Finally, note that a QTT of length \(L\) can only store data about the value of a function on points of the form \(\frac{k}{b^L}\). When \(x\) has this form, and \(n \geq L\), \[f(b^n x) = f(b^{n-L}k) = f(b^{n-L}k \bmod 2) = f(k \bmod 2)\] since \(b\) is odd. Now let \(g\) be the function on these points that oscillates between \(f(-1)\) when \(k\) is even and \(f(0)\) when \(k\) is odd. Then, again on these points, \[\sum_{n=L}^\infty a^n f(b^n x) = \sum_{n=L}^\infty a^n g(x) = g(x) \frac{a^L}{1-a}.\] We can represent \(g\) exactly by a rank-\(2\) QTT, which gives us our third term.

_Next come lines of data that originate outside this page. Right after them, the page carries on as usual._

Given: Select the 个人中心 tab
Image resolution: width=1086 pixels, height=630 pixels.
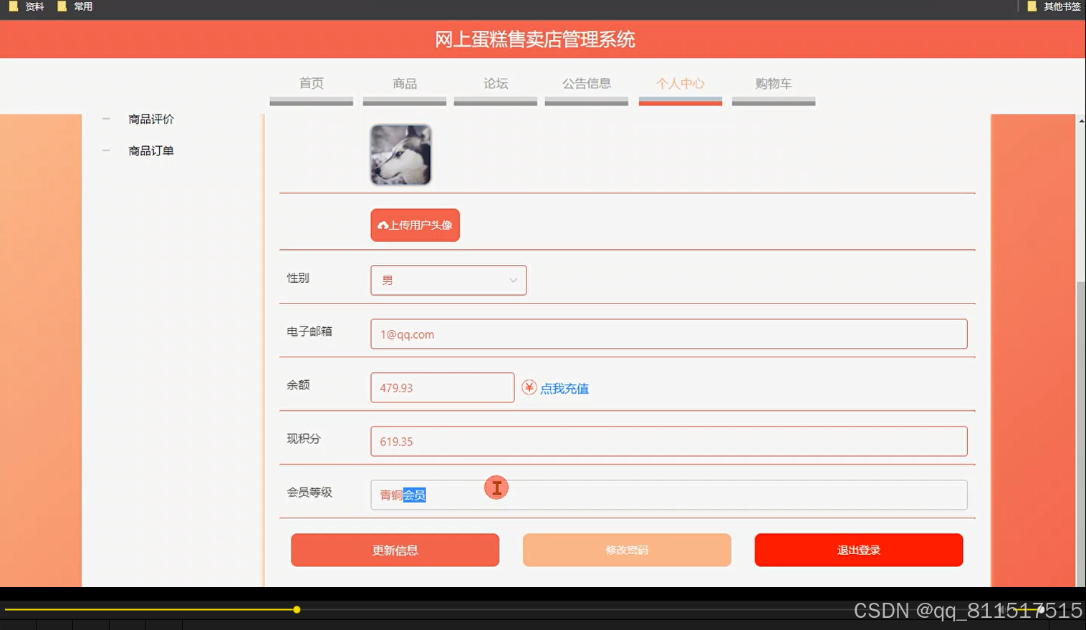Looking at the screenshot, I should pyautogui.click(x=679, y=83).
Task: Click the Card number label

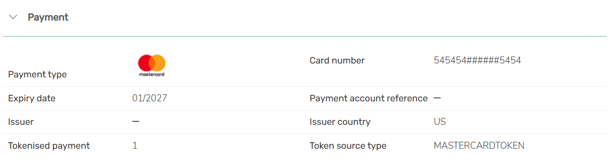Action: coord(337,60)
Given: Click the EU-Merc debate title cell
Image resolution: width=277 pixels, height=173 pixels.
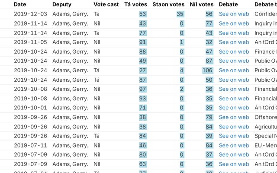Looking at the screenshot, I should pyautogui.click(x=265, y=145).
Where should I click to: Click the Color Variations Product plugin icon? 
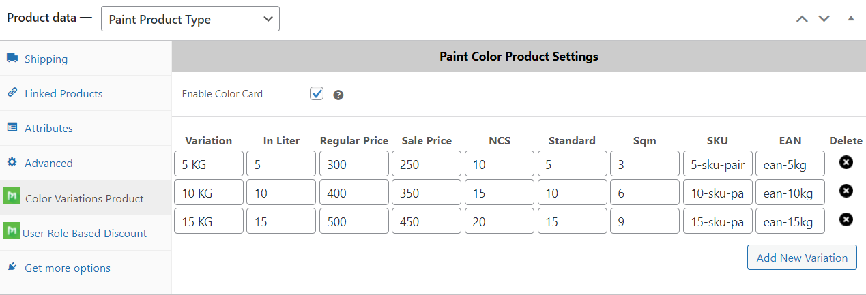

In code, this looks something like the following.

def shorten_qtt(qtt, shorten_by):
    if shorten_by <= 0:
        return qtt
    def combine_right(c1, c2):
        return torch.einsum("ijk,km->ijm", c1, c2[:, 0])
    final_core = combine_right(qtt.cores[-2], qtt.cores[-1])
    for i in range(shorten_by - 1):
        final_core = combine_right(qtt.cores[-3 - i], final_core)
    return tn.tensor.Tensor(qtt.cores[:-shorten_by-1:] + [final_core])
    
def alternator_qtt(b, length): # This is our g function
    initial_core = torch.zeros(1, b, 2)
    central_core = torch.zeros(2, b, 2)
    final_core = torch.zeros(2, b, 1)
    for i in range(b):
        if i % 2 == 0:
            final_core[0, i, 0] = 1
            central_core[0, i, 0] = 1
            central_core[1, i, 1] = 1
            initial_core[0, i, 0] = 1
        else:
            final_core[1, i, 0] = 1
            central_core[0, i, 1] = 1
            central_core[1, i, 0] = 1
            initial_core[0, i, 1] = 1
    return tn.tensor.Tensor([initial_core] + [central_core] * (length - 2) + [final_core])
    
a = 0.4
b = 3

# Necessary if we want a "true" fractal
# But gets in the way of making the nicest pictures
# assert a * b > 1 + torch.pi * 3 / 2

base_length = 6
fractal_length = 10

base_qtt = make_cos_tensor(b, base_length, 3)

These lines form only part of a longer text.